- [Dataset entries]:
Content starts
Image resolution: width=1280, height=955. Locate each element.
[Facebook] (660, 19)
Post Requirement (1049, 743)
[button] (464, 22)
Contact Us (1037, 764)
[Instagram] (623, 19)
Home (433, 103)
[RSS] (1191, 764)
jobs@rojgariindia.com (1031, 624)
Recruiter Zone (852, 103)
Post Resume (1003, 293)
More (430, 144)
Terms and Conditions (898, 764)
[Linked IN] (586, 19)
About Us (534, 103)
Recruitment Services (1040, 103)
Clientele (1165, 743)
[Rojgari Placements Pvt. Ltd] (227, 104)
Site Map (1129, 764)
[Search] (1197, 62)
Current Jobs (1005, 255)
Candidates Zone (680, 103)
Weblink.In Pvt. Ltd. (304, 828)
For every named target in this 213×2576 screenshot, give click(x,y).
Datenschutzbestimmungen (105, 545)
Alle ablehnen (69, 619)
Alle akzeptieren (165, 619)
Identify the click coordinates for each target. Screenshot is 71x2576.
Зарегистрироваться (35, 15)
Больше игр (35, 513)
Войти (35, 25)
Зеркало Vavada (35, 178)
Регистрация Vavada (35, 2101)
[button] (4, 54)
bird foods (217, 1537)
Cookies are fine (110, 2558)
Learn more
Content ends
- [Problem details]: Please give the number of lines above that include the string "each", with nothing added.

- [Answer box]: 2